Five Connecticut residents were hospitalized with a flesh eating bacteria after going in the water in the Long Island Sound this summer, according to Connecticut health officials.
Health officials from the state warned shoreline residents of the Vibrio vulnificus infections—one from July and four from August—in an alert on Saturday.
“The identification of these five cases over two months is very concerning,” Matthew Cartter, the state’s epidemiologist for the public health department, said in a statement.
No deaths have been reported, according to the Connecticut public health department.
All five patients, ages 49 to 85, had pre-existing wounds or were injured during swimming, crabbing, or boating before getting infected. Two patients suffered infections in their bloodstream, and three suffered serious wound infections.
“This suggests the Vibrio bacteria may be present in salt or brackish water in or near Long Island Sound, and people should take precautions,” Cartter said.
In Connecticut, there have only been seven other cases since 2010.
One in five people die of the infection, with the greatest risk for those with weakened immune systems and the elderly.
The public health department recommends staying out of saltwater or brackish water if someone has an open wound or cut, including recent surgeries, piercings, or tattoos.
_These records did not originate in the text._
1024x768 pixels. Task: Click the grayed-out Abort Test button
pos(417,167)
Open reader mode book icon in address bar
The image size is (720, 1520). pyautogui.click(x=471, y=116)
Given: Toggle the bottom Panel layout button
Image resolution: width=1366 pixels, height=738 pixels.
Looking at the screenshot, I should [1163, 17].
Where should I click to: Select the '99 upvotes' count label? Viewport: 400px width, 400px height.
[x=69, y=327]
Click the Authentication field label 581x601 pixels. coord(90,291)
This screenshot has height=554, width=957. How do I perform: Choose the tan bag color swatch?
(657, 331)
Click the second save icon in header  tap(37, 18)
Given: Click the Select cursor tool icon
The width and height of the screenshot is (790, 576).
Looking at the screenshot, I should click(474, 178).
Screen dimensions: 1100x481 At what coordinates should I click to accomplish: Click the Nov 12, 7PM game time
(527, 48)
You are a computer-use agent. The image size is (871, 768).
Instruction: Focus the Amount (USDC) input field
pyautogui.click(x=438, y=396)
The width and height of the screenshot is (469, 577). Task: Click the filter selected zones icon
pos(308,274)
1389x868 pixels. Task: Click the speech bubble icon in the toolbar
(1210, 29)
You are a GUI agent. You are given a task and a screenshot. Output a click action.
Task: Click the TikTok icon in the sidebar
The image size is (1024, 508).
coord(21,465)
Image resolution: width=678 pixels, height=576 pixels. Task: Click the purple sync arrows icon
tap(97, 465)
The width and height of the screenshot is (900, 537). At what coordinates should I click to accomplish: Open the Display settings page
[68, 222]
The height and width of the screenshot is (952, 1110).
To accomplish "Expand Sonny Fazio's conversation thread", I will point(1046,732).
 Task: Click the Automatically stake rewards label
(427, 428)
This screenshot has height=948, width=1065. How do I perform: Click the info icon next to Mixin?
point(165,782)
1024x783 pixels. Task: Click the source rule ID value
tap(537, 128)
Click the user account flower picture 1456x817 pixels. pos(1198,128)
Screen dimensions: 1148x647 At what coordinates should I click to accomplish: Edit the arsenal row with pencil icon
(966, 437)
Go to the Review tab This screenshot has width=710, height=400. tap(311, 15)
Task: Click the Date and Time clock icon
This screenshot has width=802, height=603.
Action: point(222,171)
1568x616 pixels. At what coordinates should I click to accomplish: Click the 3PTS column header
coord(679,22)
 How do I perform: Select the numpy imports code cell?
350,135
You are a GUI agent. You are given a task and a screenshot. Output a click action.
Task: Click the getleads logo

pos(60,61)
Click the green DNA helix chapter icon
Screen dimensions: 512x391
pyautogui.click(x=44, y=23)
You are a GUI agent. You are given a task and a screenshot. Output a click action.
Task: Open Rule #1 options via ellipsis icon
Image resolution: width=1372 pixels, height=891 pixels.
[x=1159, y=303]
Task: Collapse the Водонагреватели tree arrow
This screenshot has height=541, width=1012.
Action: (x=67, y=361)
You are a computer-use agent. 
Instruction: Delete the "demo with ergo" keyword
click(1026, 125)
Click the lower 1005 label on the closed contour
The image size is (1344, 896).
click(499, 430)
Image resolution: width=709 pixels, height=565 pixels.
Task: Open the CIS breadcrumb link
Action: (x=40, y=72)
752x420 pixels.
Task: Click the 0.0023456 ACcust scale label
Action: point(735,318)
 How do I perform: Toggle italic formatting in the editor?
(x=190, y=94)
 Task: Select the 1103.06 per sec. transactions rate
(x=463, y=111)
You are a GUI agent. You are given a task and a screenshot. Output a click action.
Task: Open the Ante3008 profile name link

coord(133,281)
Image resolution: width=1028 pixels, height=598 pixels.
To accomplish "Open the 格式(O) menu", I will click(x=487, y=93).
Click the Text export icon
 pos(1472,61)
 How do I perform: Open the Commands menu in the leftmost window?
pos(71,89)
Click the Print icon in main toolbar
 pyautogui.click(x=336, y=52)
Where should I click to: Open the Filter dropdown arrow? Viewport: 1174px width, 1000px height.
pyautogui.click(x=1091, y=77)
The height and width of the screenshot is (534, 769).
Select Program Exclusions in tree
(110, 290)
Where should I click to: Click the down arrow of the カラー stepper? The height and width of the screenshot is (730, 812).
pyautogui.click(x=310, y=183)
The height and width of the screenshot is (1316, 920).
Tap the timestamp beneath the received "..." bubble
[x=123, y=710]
Alternatively, wash cuts with soap and water and cover them with a waterproof bandage before going swimming.
According to the CDC, some of these types of infections can lead to necrotizing fasciitis—the infection that caused 24-year-old Aimee Copeland to lose her leg, foot, and hands after cutting her leg on a zip line while swimming in a creek. One Brooklynite told us back in 2010 he got the infection from a garbage bag in Prospect Park. Necrotizing fasciitis can be caused by more than one bacteria, the CDC says.